Exactly as they stand, copy the lines from the one containing "How do I perform: Click" to the final line of the data; leave out the pictures.

(Screenshot grounding data)
****

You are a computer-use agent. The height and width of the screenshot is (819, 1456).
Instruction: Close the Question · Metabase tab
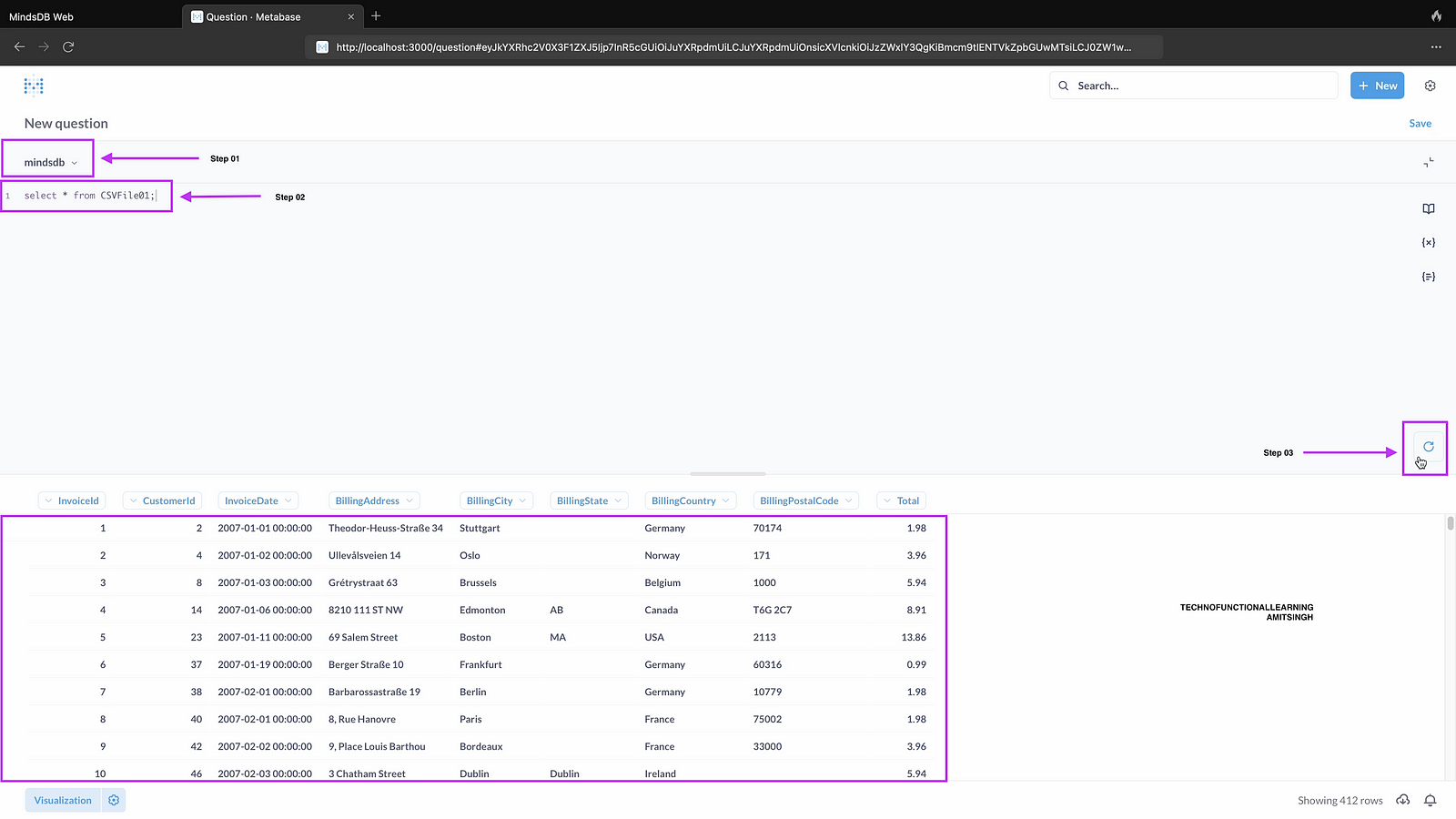(x=351, y=16)
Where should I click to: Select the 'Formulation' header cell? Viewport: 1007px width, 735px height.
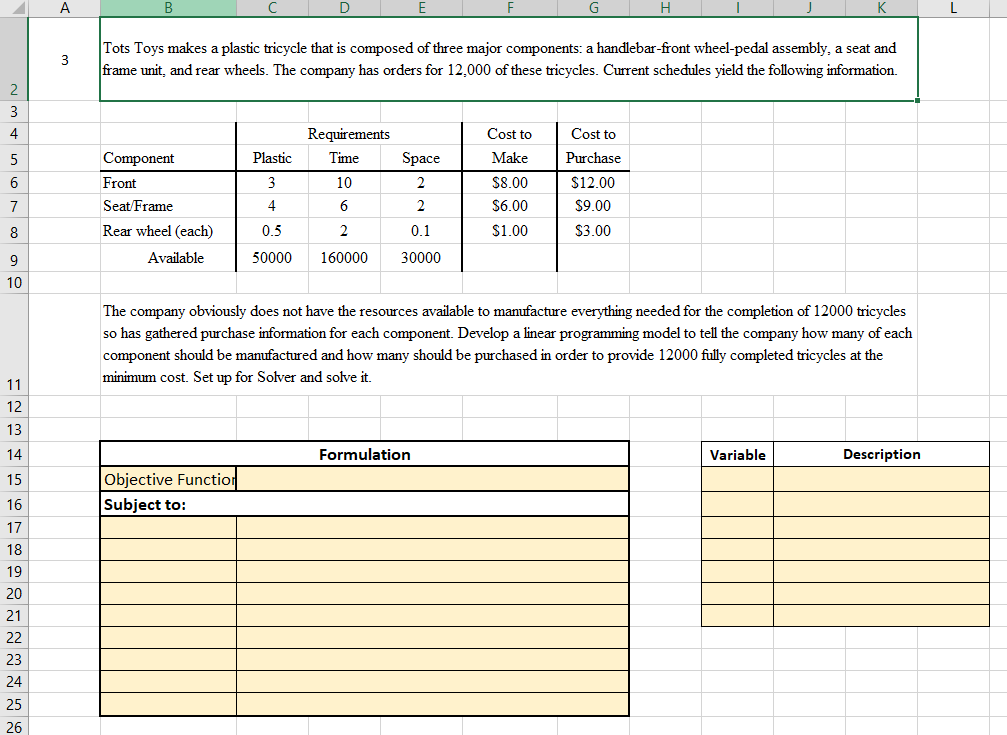(364, 454)
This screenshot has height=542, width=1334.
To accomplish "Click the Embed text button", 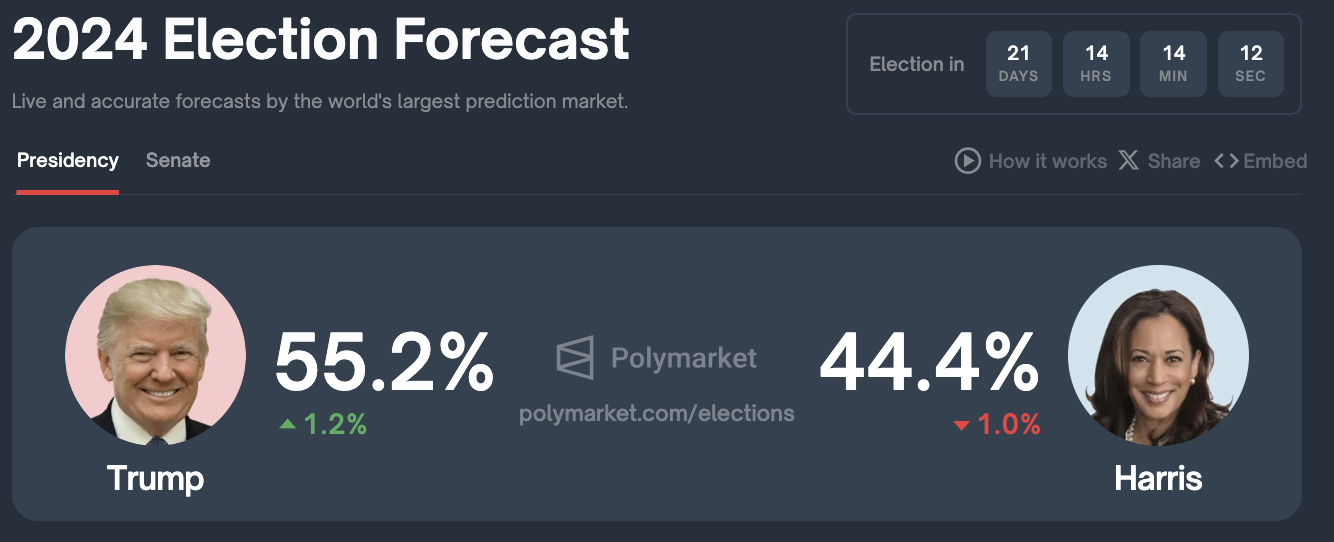I will coord(1275,161).
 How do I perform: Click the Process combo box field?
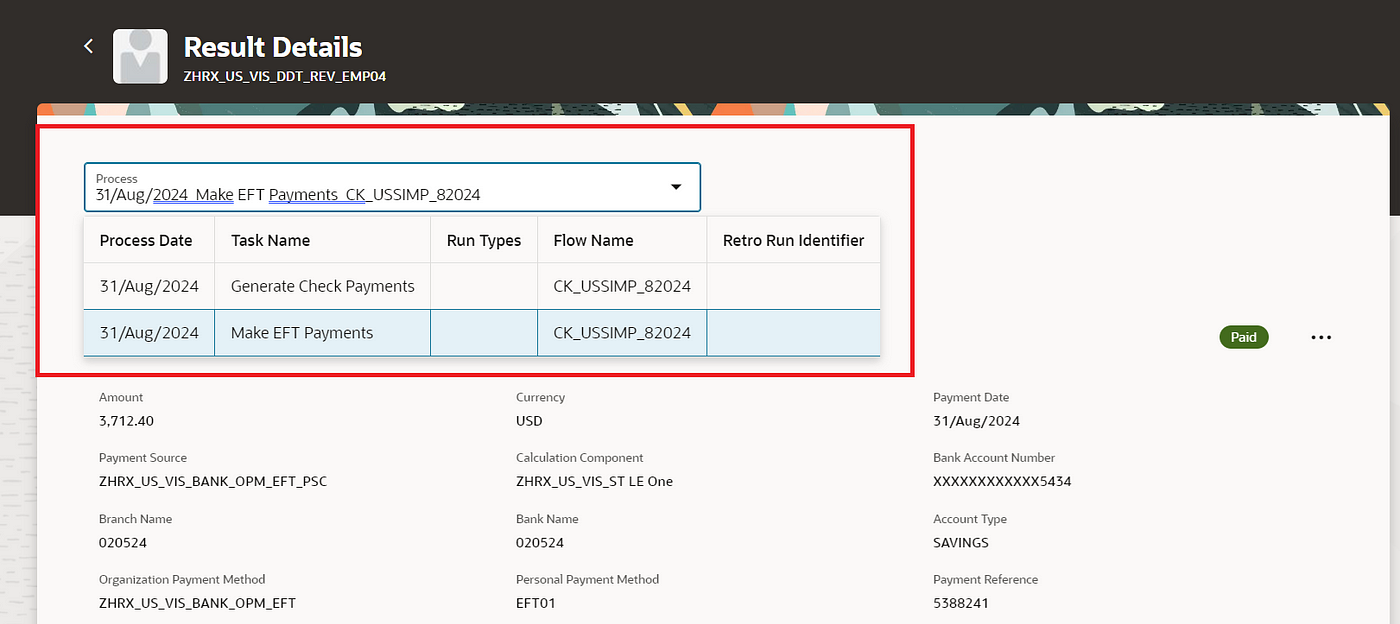click(392, 187)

****

● **OUTPUT OF THE EXERCISE**:
 How do I perform: Click the Process combo box field?
click(392, 187)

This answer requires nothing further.